§ EXTRACTED TEXT
-- -- --
Any tips would be useful.


----------



## moggie14 (Sep 11, 2013)

Hi Jackie and Holly 
I expect she probably is quite anxious tbh - although she puts on a brave face I imagine it's all very overwhelming for her to begin with. I wouldn't worry about the food right now as long as she eats a little here and there. She is too curious and unsettled for now to eat a nice big meal or have a long sleep.
I'm sure she will relax over the next few days when she gets used to your home and the scents around. I'd only be concerned if she is still not eating properly in a couple of days time.
Please keep us posted xx


----------



## Jackie C (Feb 16, 2016)

moggie14 said:


> Hi Jackie and Holly
> I expect she probably is quite anxious tbh - although she puts on a brave face I imagine it's all very overwhelming for her to begin with. I wouldn't worry about the food right now as long as she eats a little here and there. She is too curious and unsettled for now to eat a nice big meal or have a long sleep.
-- -- --
§ PROMPT 1
From moggie14's post dated Sep 11, 2013 in the forum thread, list every sentence that mentions food or eating.
§ PROMPT 2
Reproduce the forum thread word for word from "Any tips would" to "of days time.".
§ PROMPT 3
In the forum thread, under what condition does moggie14 say they would be concerned?
-- -- --
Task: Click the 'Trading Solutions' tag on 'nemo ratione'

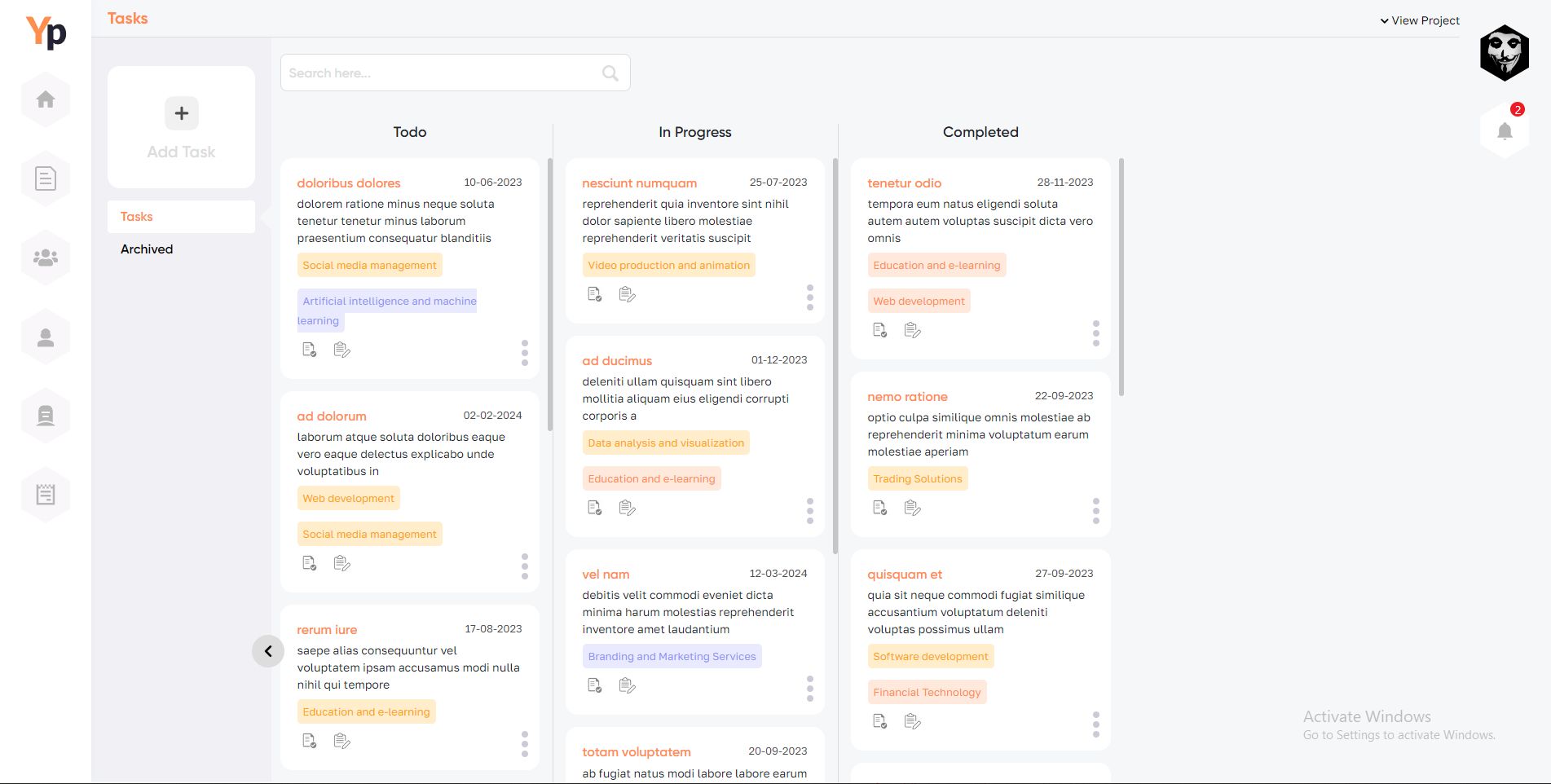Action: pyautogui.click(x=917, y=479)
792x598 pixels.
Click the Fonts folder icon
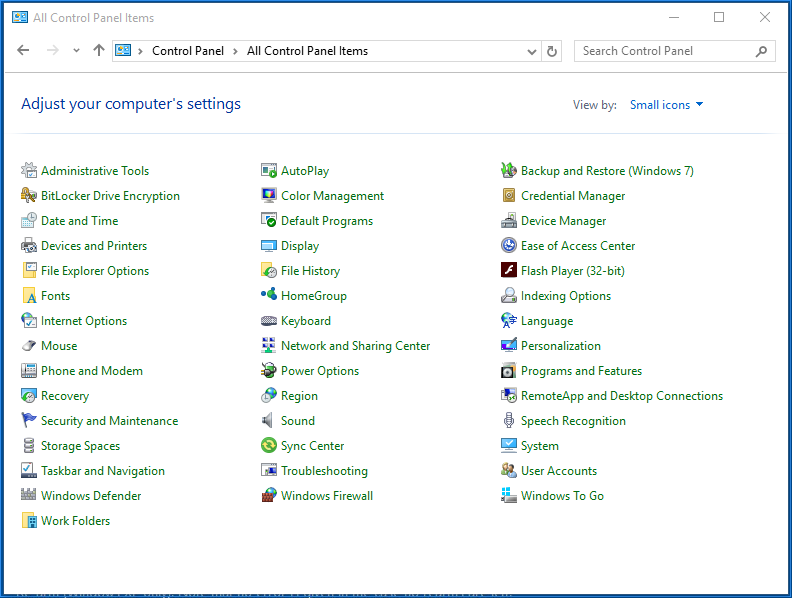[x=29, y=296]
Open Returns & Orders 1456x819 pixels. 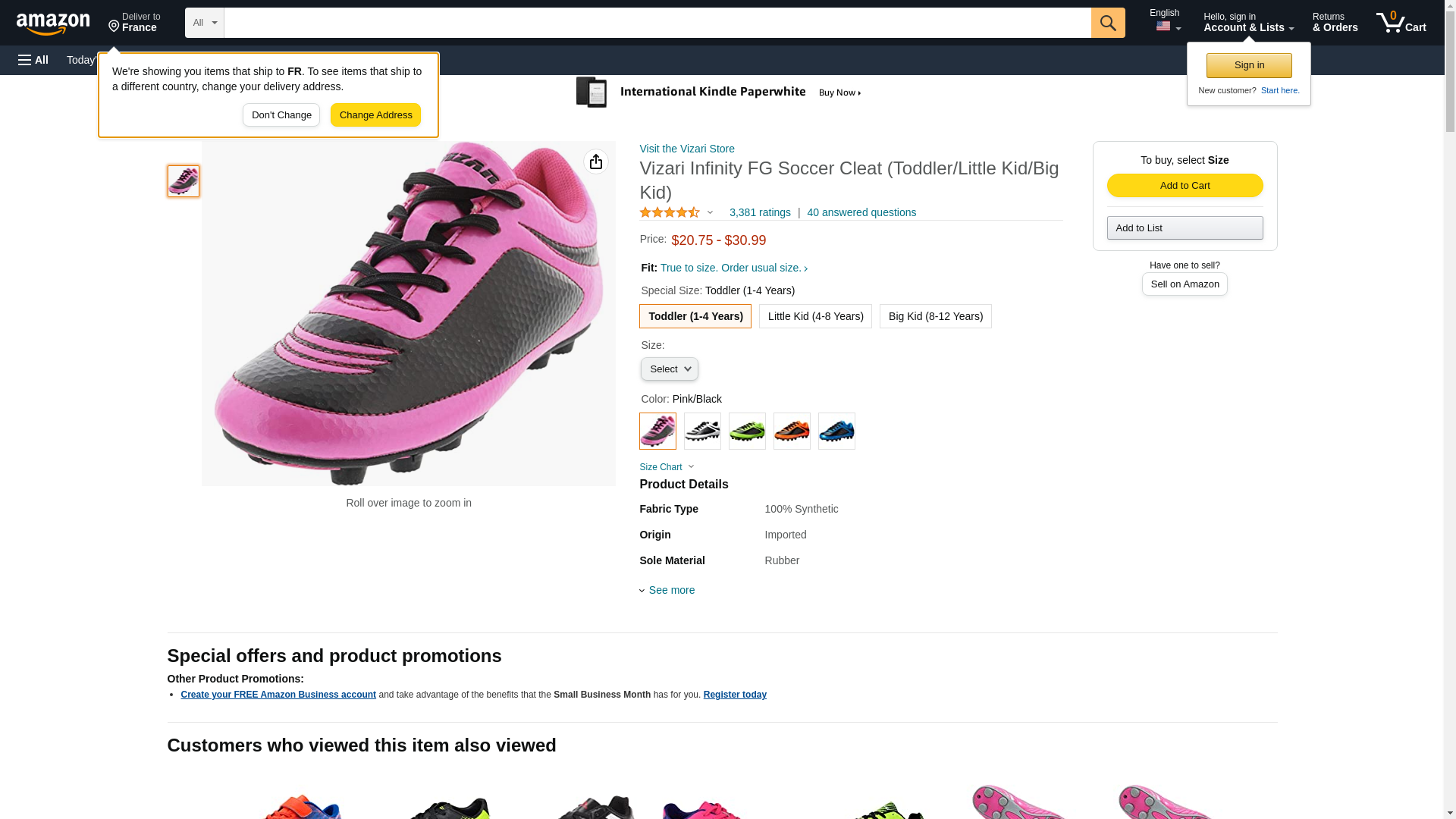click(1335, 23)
-- -- --
§ EXERCISE RESULT 1
- I wouldn't worry about the food right now as long as she eats a little here and there.
- She is too curious and unsettled for now to eat a nice big meal or have a long sleep.
- I'd only be concerned if she is still not eating properly in a couple of days time.

§ EXERCISE RESULT 2
Any tips would be useful.


----------



## moggie14 (Sep 11, 2013)

Hi Jackie and Holly 
I expect she probably is quite anxious tbh - although she puts on a brave face I imagine it's all very overwhelming for her to begin with. I wouldn't worry about the food right now as long as she eats a little here and there. She is too curious and unsettled for now to eat a nice big meal or have a long sleep.
I'm sure she will relax over the next few days when she gets used to your home and the scents around. I'd only be concerned if she is still not eating properly in a couple of days time.

§ EXERCISE RESULT 3
Only if she is still not eating properly in a couple of days' time.